In general, I guess I’d love to be able to write this:

tuner = ray.tune.Tuner(
          param_space=config.to_dict(), ...

where the param_space is just talking about how I want the agent to continue being trained, rather than re-defining the agent model itself.

This currently isn’t possible as agent is an instantiated PPO object rather than a Trainable class. I see what you’re doing with the code above - essentially creating a new class that has those weights loaded by default, but I can’t seem to get it to work for my specific use-case.

It would be really helpful to have a way to pass in an existing agent to the function, rather than a Trainable class and hide away the logic that is converting from the trained object to the fresh Trainable class.

Last thing - if I didn’t use, is what I’m looking to do possible with tune.Experiment(restore...) where I pass in a checkpoint file? I’m not clear on what the difference is between, tune.Experiment, and tune.run_experiments.

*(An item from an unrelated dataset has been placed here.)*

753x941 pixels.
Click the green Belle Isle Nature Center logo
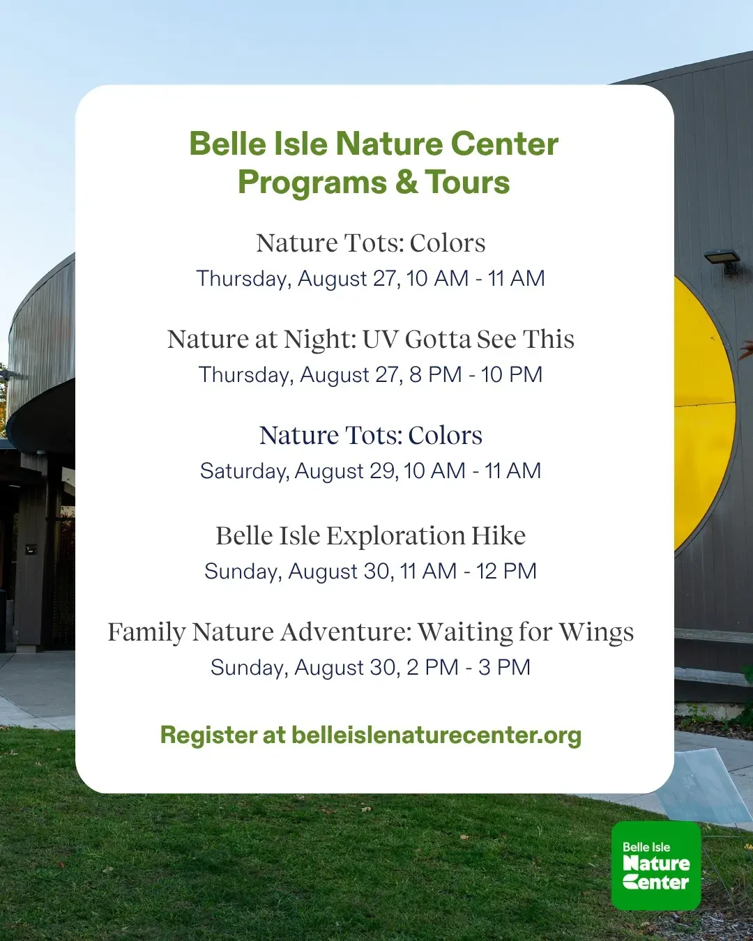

Thanks again for your help!


Hi @davidADSP

In terms of multiagent I suggest you take a look at this issue:

This should enable you to get something out of get_policy() by specifying which policy you want.

Well, I don’t think what you would love is possible (tuner = ray.tune.Tuner(agent, …). But there are ways around changing the config and then do a new with the new config from a previously saved checkpoint from tuner without loosing anything.

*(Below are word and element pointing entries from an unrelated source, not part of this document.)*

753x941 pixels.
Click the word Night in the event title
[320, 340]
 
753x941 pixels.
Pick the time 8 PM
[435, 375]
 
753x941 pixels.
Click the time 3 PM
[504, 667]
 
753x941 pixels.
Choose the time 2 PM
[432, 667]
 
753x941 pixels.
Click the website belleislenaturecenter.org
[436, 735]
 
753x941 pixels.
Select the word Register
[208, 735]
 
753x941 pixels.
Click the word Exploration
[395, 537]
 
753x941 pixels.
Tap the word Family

I not proficient in Torch but I think Torch models will have similar functions to save and load weights as in Tensorflow. This topic is sparse and fragmented in the official Ray documentation in general. It’s a petty because it deters potential new users from getting started with this great RL framework. I’ve made a toy example on my github that does what you want (two times tuning with different config) and take it all the way to production without the need to carry the overhead of Ray in the end and thus only relying on the ML-framework (Tensorflow :thinking: ). At the end of the day that is probably what most users need.

Note that during the second “lr” is changed as well as “training_iteration”. lr=0.0 is to prove that the weights loaded initially are the previously trained/saved in the best checkpoint as they do not change when lr=0,0.

Take a look here:

In terms of your last point I’m not sure but my feeling is no, sorry.